**TASK**: Every record is to be printed exactly as it appears.

**WORKING DATA**:
———
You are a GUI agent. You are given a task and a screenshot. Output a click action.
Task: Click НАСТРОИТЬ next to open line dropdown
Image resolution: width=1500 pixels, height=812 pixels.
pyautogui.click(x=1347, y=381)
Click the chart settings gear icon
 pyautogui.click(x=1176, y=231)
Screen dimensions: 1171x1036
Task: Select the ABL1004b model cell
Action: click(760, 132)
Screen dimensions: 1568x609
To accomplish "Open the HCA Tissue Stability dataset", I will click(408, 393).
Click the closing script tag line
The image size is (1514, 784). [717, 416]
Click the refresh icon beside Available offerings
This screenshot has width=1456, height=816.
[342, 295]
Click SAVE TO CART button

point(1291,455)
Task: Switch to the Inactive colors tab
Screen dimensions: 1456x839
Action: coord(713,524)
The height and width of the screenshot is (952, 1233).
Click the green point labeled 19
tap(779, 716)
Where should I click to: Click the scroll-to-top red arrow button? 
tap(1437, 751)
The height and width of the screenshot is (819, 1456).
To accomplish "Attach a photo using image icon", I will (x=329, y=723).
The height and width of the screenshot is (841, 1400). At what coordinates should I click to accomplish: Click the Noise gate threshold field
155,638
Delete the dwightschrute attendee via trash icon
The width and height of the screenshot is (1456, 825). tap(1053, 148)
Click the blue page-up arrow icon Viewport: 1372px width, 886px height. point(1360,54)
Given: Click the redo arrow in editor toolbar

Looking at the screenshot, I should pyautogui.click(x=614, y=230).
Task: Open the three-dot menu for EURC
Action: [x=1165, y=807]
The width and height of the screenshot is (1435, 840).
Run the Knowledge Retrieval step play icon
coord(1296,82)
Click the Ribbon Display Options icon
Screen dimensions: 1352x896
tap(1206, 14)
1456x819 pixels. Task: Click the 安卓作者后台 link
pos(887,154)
———
**EXERCISE ANSWER**:
You are a GUI agent. You are given a task and a screenshot. Output a click action.
Task: Click НАСТРОИТЬ next to open line dropdown
Image resolution: width=1500 pixels, height=812 pixels.
pyautogui.click(x=1347, y=381)
Click the chart settings gear icon
 pyautogui.click(x=1176, y=231)
Screen dimensions: 1171x1036
Task: Select the ABL1004b model cell
Action: click(760, 132)
Screen dimensions: 1568x609
To accomplish "Open the HCA Tissue Stability dataset", I will click(408, 393).
Click the closing script tag line
The image size is (1514, 784). [717, 416]
Click the refresh icon beside Available offerings
This screenshot has width=1456, height=816.
[342, 295]
Click SAVE TO CART button

point(1291,455)
Task: Switch to the Inactive colors tab
Screen dimensions: 1456x839
Action: coord(713,524)
The height and width of the screenshot is (952, 1233).
Click the green point labeled 19
tap(779, 716)
Where should I click to: Click the scroll-to-top red arrow button? 
tap(1437, 751)
The height and width of the screenshot is (819, 1456).
To accomplish "Attach a photo using image icon", I will (x=329, y=723).
The height and width of the screenshot is (841, 1400). At what coordinates should I click to accomplish: Click the Noise gate threshold field
155,638
Delete the dwightschrute attendee via trash icon
The width and height of the screenshot is (1456, 825). tap(1053, 148)
Click the blue page-up arrow icon Viewport: 1372px width, 886px height. point(1360,54)
Given: Click the redo arrow in editor toolbar

Looking at the screenshot, I should pyautogui.click(x=614, y=230).
Task: Open the three-dot menu for EURC
Action: [x=1165, y=807]
The width and height of the screenshot is (1435, 840).
Run the Knowledge Retrieval step play icon
coord(1296,82)
Click the Ribbon Display Options icon
Screen dimensions: 1352x896
tap(1206, 14)
1456x819 pixels. Task: Click the 安卓作者后台 link
pos(887,154)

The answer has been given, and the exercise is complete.